Kitabın Adı : Sözde Kızlar
Yazar Adı : Peyami Safa
Yayınevi : Ötüken
Sayfa Sayısı : 240
Baskı Yılı : 2016
Bu yazımızda Peyami Safa’ya edebi şöhretini kazandıran “Sözde Kızlar” kitabını psikolojik ve sosyolojik bir pencereden inceleyeceğiz. Peyami Safa okurları bilir ki yazarın neredeyse tüm eserleri hayatından ve düşünce yapısından izler taşır. Bu yüzden Peyami Safa’nın hayatından bahsetmek yerinde olacaktır. 2 Nisan 1899’da İstanbul’da doğan yazarın şair babası İsmail Safa sürgünde hayatını kaybeder. Henüz 2 yaşındayken babasını kaybetmiş olan Peyami’nin hayatı 9 yaşında yakalandığı ağrılı kemik hastalığı ile daha da zorlaşır. Maddi imkansızlık ve ağrılar içinde geçen bir çocukluk döneminin yansımalarını romanlarının satır aralarında görürüz. Bir dönem öğretmenlik yapan yazar daha sonra dergiler çıkartarak öykülerini yayımlamıştır. Peyami Safa’nın romanlarında doğu batı kültürü arasındaki geçişin sancılarını yaşayan insanlar resmedilmiş, bu bağlamda yazarın romanları değişen koşullardaki insanın ruhsal sancılarının ve toplumsal yozlaşmanın sebep ve sonuçlarının ince ince işlendiği hazineler olarak nitelendirilebilir.
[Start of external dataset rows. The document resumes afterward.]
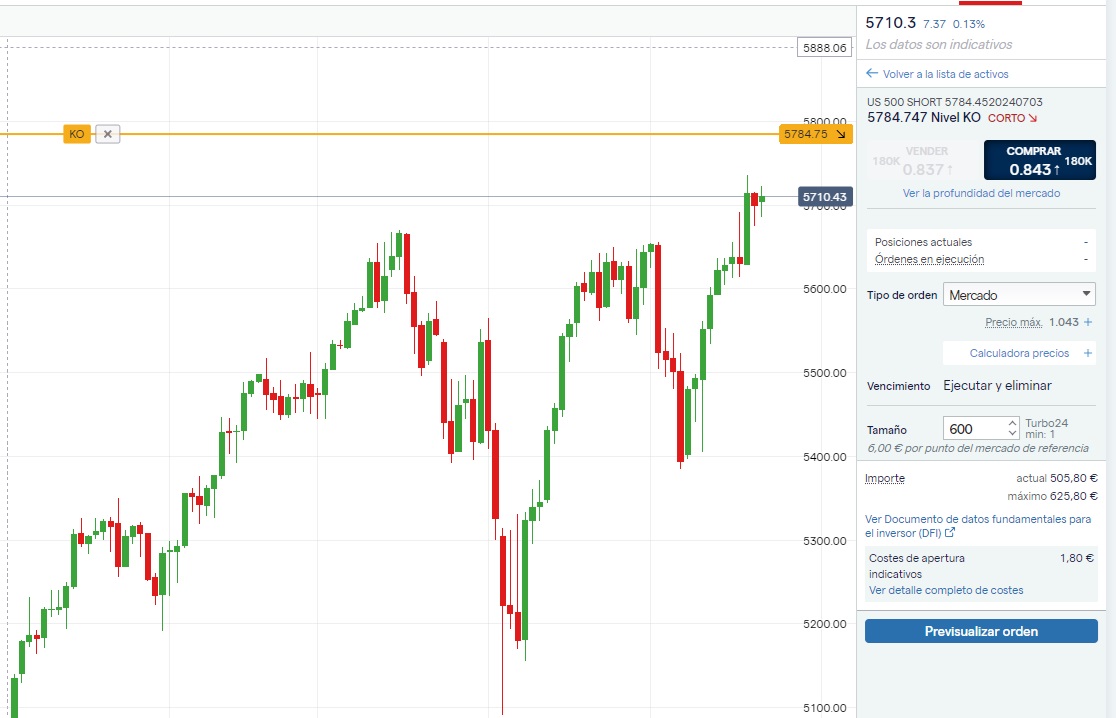Click the Previsualizar orden button
Screen dimensions: 1116x718
pyautogui.click(x=981, y=631)
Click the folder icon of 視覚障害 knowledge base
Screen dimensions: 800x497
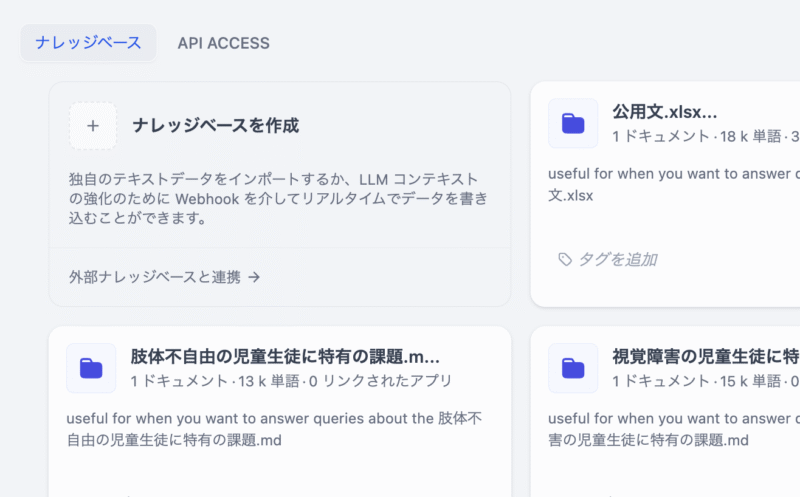[573, 368]
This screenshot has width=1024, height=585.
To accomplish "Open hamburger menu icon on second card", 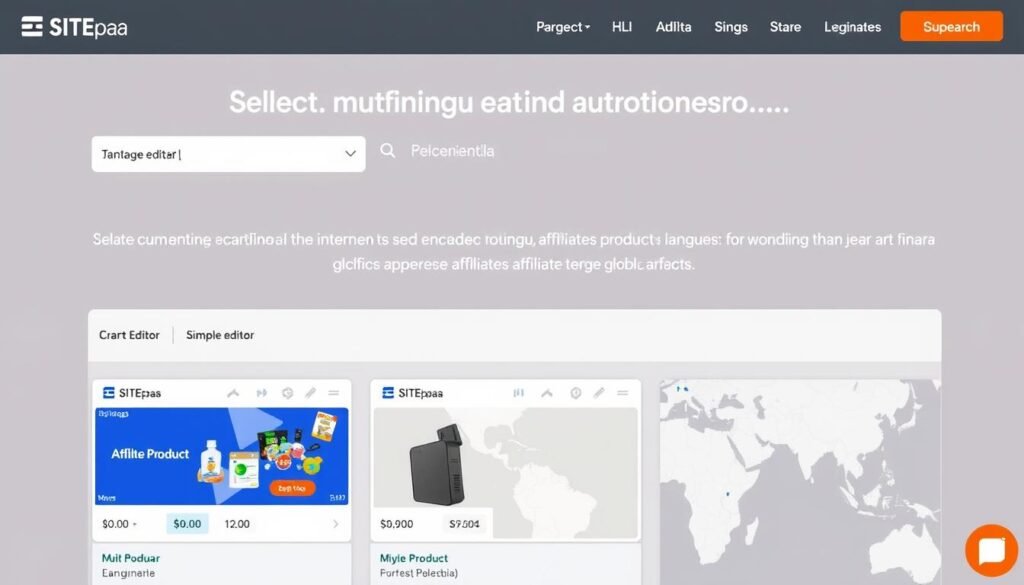I will (x=622, y=393).

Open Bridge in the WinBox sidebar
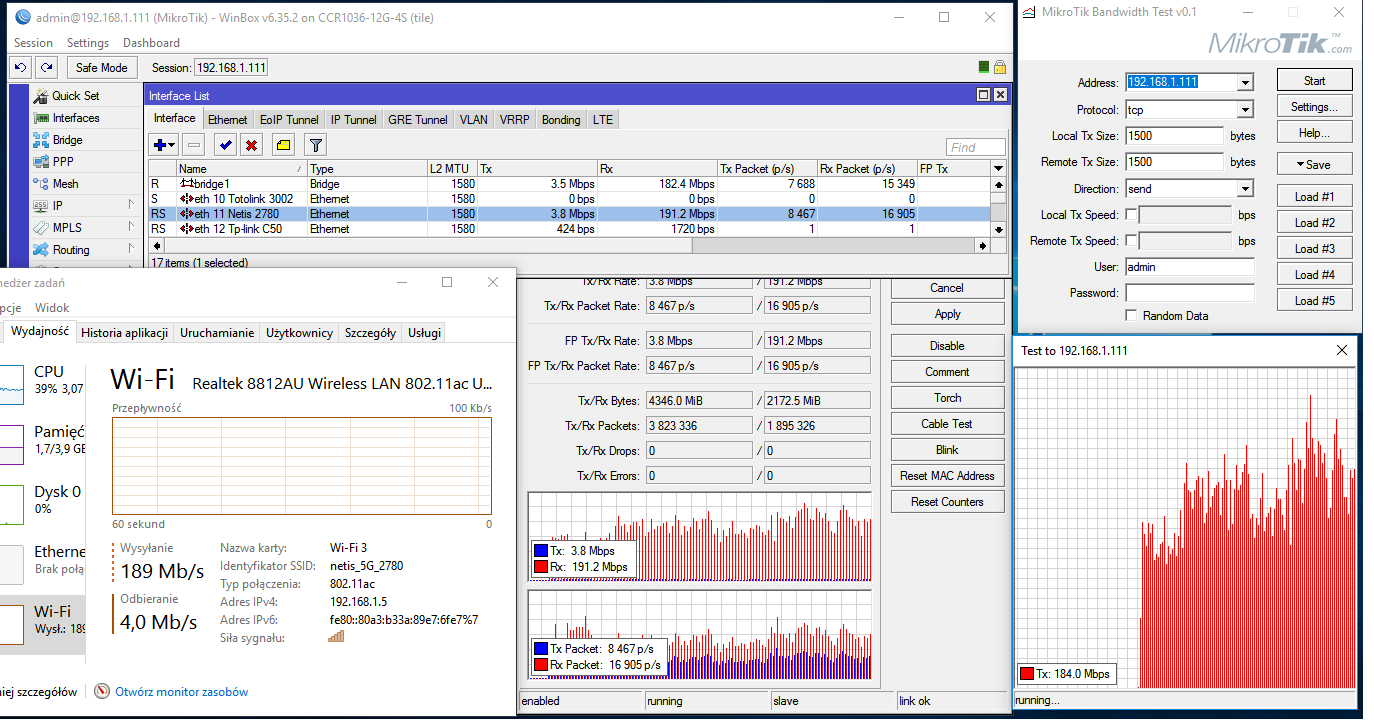pyautogui.click(x=67, y=140)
“Sözde Kızlar” kitabına gelecek olursak, Mütakere döneminde geçen roman, Yunanlılar tarafından esir alınan İhsan Bey’in kızı Mebrure’nin İstanbul’a gelerek burada babasını arama macerasını anlatmaktadır. Mebrure’nin, İstanbul’da kalmak için geldiği akraba evi zevk ve sefa düşkünü insanların uğrak yeridir. Mebrure bu durumdan hiç hoşlanmamaktadır fakat çaresizdir. Evin çapkını olan Behiç, Mebrure’yi elde etmek için elinden gelen her şeyi yapacaktır.
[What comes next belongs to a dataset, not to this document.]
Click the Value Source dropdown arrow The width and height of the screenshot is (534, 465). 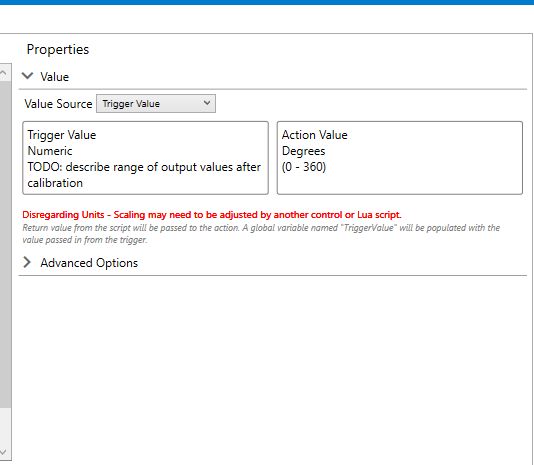[x=207, y=103]
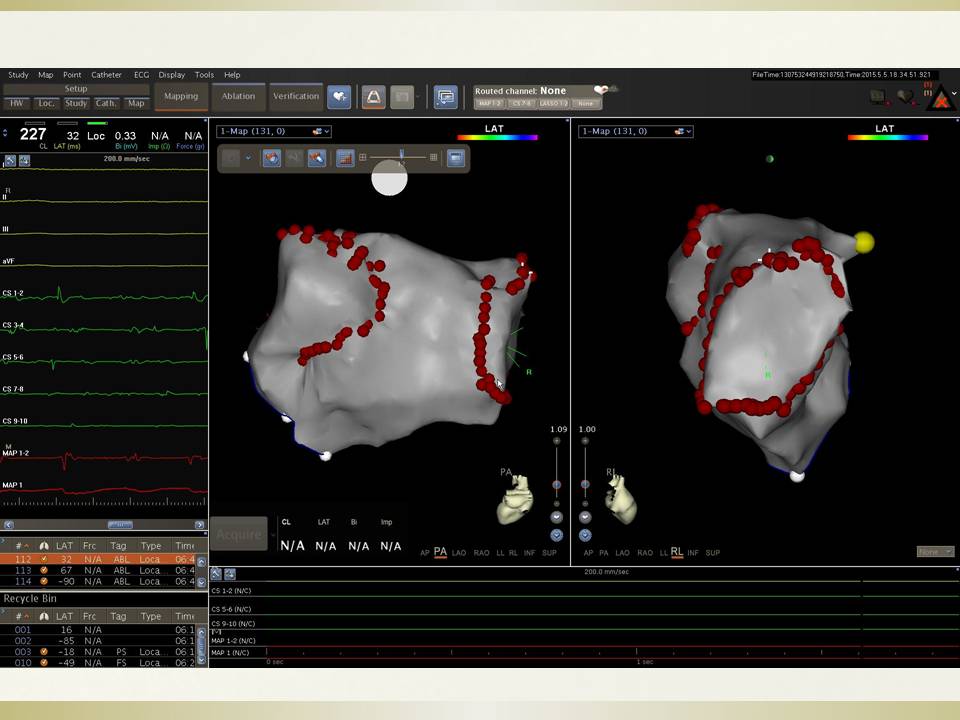The image size is (960, 720).
Task: Click the screen layout icon in top toolbar
Action: coord(445,97)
Bir yanda Anadolu’yu kasıp kavuran savaş dönemi, bir yanda ise tüm bu olanlara sırtını çevirmiş ve Batılılaşmayı yanlış anlayıp eğlence düşkünü bir hayat yaşayan İstanbul cemiyeti resmedilmiştir. Dönemin bu iki farklı kesiminin sosyolojik bir portresini çizen romanda Doğu-Batı kültürlerinin bakış açıları arasındaki farklar ve kültürel değişimler karşısında insanların tutum ve davranış değişiklikleri okuyucuya aksettirilmiştir.
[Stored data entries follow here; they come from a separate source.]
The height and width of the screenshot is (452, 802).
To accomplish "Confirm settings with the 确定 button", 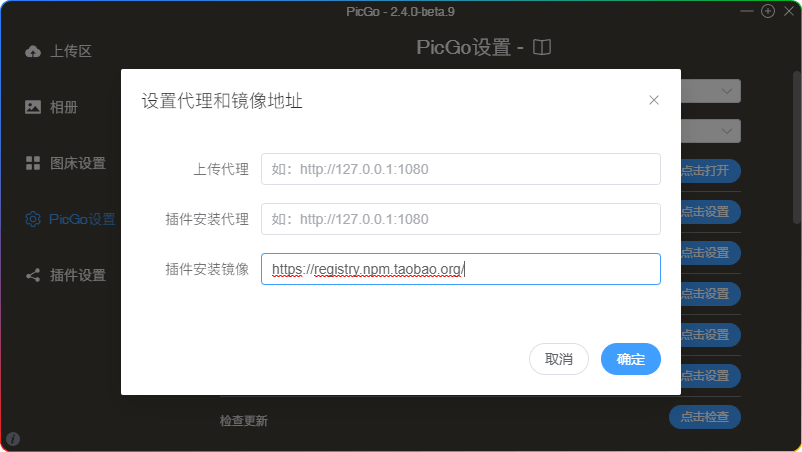I will coord(630,359).
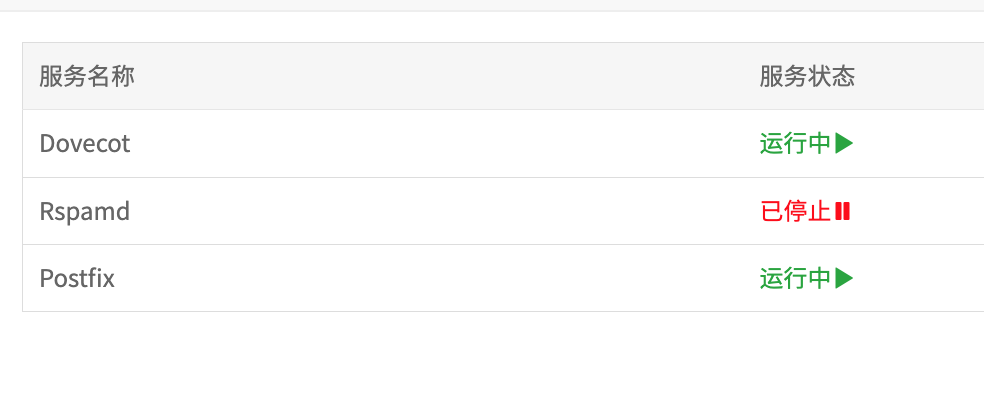Toggle Dovecot's 运行中 status text
The width and height of the screenshot is (984, 394).
pos(796,144)
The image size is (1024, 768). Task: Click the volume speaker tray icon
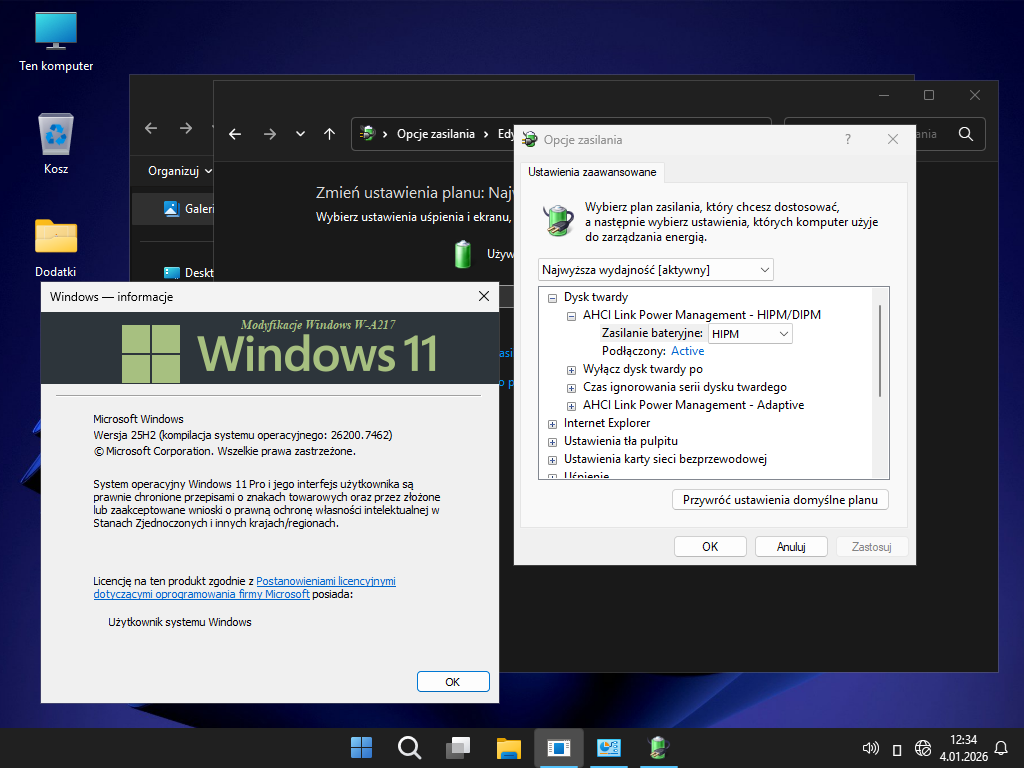click(869, 748)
Romana bakıldığında birçok psikolojik kuramda bahsedilen “çocukluk yaşantılarının önemi” bir kez daha gözler önüne seriliyor. Yazının başında Peyami Safa’nın yaşamını bilmeden bu tahlili yapmanın yerinde olmayacağını söylemiştik. Yazarın çocukluğunda yaşadığı zorlu yaşam olayları romana öylesine yansımış ki, adil dünya inancına olan bağlılığını her bölümde görebiliyoruz. Sosyal psikolojinin bir kavramı olarak adil dünya inancı, kişinin bu dünyada kötü işler yapan kişilerin yine bu dünyada cezalandırılacağına olan inancıdır. Bir savunma mekanizması şeklinde işleyen ve bireyin benlik bütünlüğünü korumasına yardımcı olan bu inanç, romandaki kahramanların sonlarını da belirlemiştir.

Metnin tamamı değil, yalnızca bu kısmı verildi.